Pull out every one of the rows below and copy each one word for word, leaving nothing out.

************

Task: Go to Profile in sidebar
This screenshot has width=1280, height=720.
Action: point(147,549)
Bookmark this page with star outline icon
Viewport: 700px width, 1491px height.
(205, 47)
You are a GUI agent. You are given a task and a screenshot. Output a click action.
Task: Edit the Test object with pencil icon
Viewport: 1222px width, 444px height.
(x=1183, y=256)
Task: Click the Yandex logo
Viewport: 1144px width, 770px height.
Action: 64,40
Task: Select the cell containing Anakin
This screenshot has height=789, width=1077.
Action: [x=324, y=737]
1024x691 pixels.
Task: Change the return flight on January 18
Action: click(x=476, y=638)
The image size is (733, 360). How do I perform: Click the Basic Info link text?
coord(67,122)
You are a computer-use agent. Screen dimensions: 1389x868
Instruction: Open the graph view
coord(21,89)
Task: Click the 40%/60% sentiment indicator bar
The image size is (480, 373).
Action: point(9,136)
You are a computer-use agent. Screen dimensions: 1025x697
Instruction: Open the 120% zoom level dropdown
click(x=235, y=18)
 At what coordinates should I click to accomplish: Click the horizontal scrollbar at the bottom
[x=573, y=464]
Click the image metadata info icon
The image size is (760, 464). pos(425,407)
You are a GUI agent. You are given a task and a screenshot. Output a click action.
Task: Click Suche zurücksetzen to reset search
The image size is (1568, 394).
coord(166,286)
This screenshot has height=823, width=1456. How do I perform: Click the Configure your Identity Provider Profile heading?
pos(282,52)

************

## [Answer to this exercise]
Task: Go to Profile in sidebar
This screenshot has width=1280, height=720.
Action: point(147,549)
Bookmark this page with star outline icon
Viewport: 700px width, 1491px height.
(205, 47)
You are a GUI agent. You are given a task and a screenshot. Output a click action.
Task: Edit the Test object with pencil icon
Viewport: 1222px width, 444px height.
(x=1183, y=256)
Task: Click the Yandex logo
Viewport: 1144px width, 770px height.
Action: 64,40
Task: Select the cell containing Anakin
This screenshot has height=789, width=1077.
Action: [x=324, y=737]
1024x691 pixels.
Task: Change the return flight on January 18
Action: click(x=476, y=638)
The image size is (733, 360). How do I perform: Click the Basic Info link text?
coord(67,122)
You are a computer-use agent. Screen dimensions: 1389x868
Instruction: Open the graph view
coord(21,89)
Task: Click the 40%/60% sentiment indicator bar
The image size is (480, 373).
Action: point(9,136)
You are a computer-use agent. Screen dimensions: 1025x697
Instruction: Open the 120% zoom level dropdown
click(x=235, y=18)
 At what coordinates should I click to accomplish: Click the horizontal scrollbar at the bottom
[x=573, y=464]
Click the image metadata info icon
The image size is (760, 464). pos(425,407)
You are a GUI agent. You are given a task and a screenshot. Output a click action.
Task: Click Suche zurücksetzen to reset search
The image size is (1568, 394).
coord(166,286)
This screenshot has height=823, width=1456. How do I perform: Click the Configure your Identity Provider Profile heading?
pos(282,52)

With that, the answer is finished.